I finally resolved to get on the trainer and spin.

For thirty minutes, I sat in the comfort of my couch, glancing into the adjoining room at the taunting image of my bike on the trainer.  The passage of time persuaded me that if a workout was going to happen, I had to get started.  So, I grumbled my way upstairs to change into some workout clothes thinking, “I just need to get this over with”.

Work clothes were quickly exchanged for cycling garb, a glass filled with water, and my new Surface Pro tablet tucked under my arm (I have taken to watching Netflix whileI spin; it helps to pass the time).  I began my descent into my personnel pain cave, quickly shuffling down the stairs with my stocking feet.

About two-thirds down the carpeted stairs, my feet suddenly slipped from one stair run, skipped off the next, and in an instant my balance was emptied while my hands remained full.  That would not last long.  Water splashed in my face as my tablet was flung down the remaining steps.  I crashed down on the steps, feet and arms in the air, without any time breaking my fall.  A stair rung bearing deeply into my ribs under the brunt of my falling mass.

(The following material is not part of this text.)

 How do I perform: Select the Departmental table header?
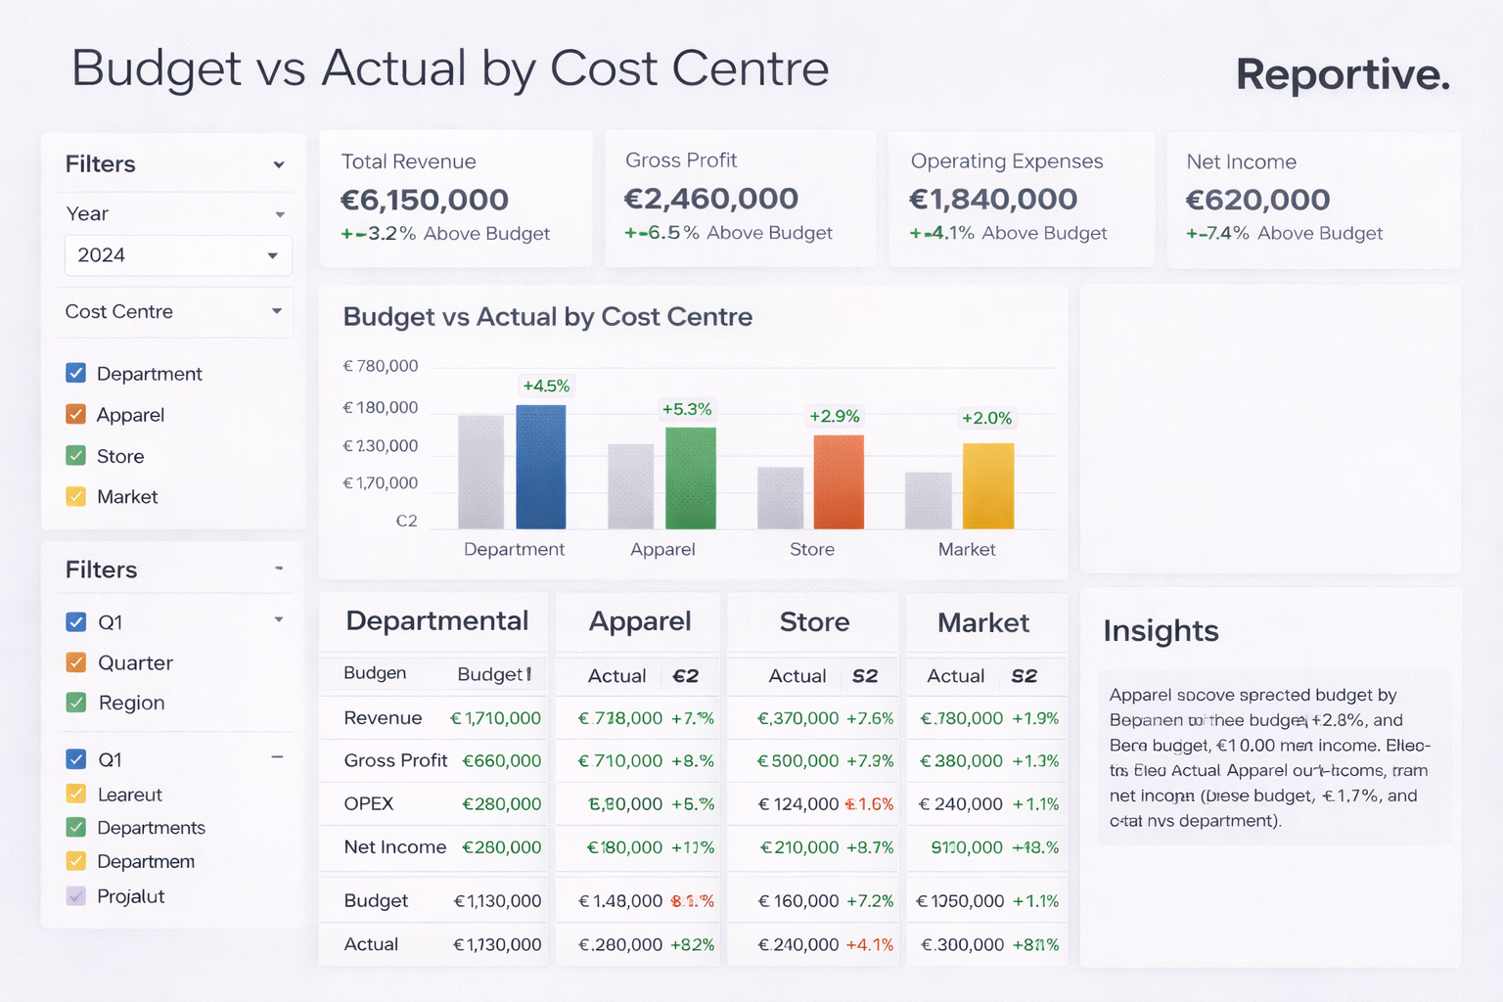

I must have rocked the foundation of the house because my wife and kids were at the bottom of the stairs by the time I slid to the landing, wondering what had happened.

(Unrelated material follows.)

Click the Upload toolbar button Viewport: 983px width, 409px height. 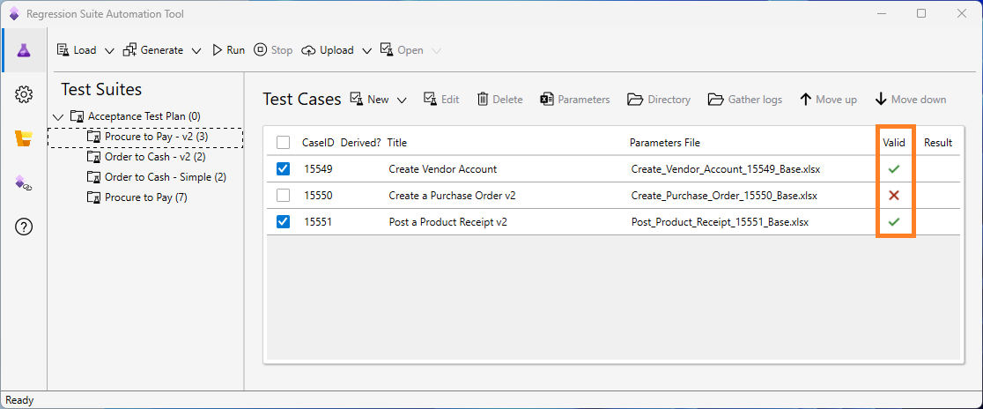tap(328, 50)
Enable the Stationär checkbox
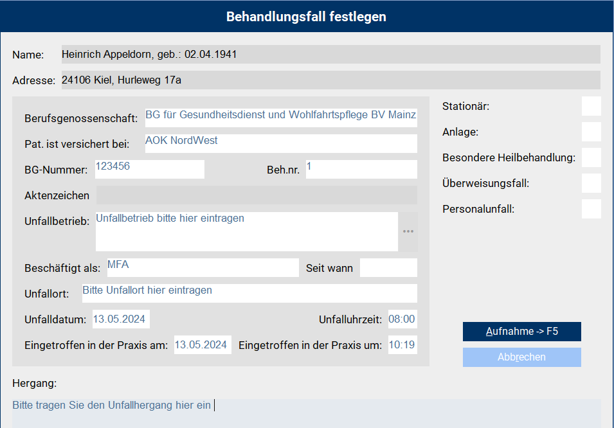The image size is (614, 428). tap(591, 106)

I would not be going for a spin on that night.

My fall happened nine days ago.  The carpet burns have healed nicely.  However, my ribs are another matter.  I had hoped that they were just bruised but as the days have passed, I have begun to accept that there might be more damage.  A couple ribs may have been broken; not really broken but just cracked a little bit; probably just bruised deeply.

There are some things that no cyclist can resist, particularly those who live in areas that have real winters – a moderate day in December.  We had just such a day, six days after my fall.  It was perfect weather, no falling moisture, temperatures around forty degrees, winds moderate.  Bruised ribs or not, I could not let this day slip by.

I left work early and soon had my tri-bike out on the rural roads near my home.  I quickly discovered that my ribs were happy only in one position.  Everything was pleasant, as long as I stayed down on my aero-bars.  It was not nearly as pleasant entering and exiting the aero-position.  As a result, I had one of my best rides since I stayed in the most aero-dynamic position for duration of the ride.

Sometimes not being able to assume our preferred position
forces us in the optimal position.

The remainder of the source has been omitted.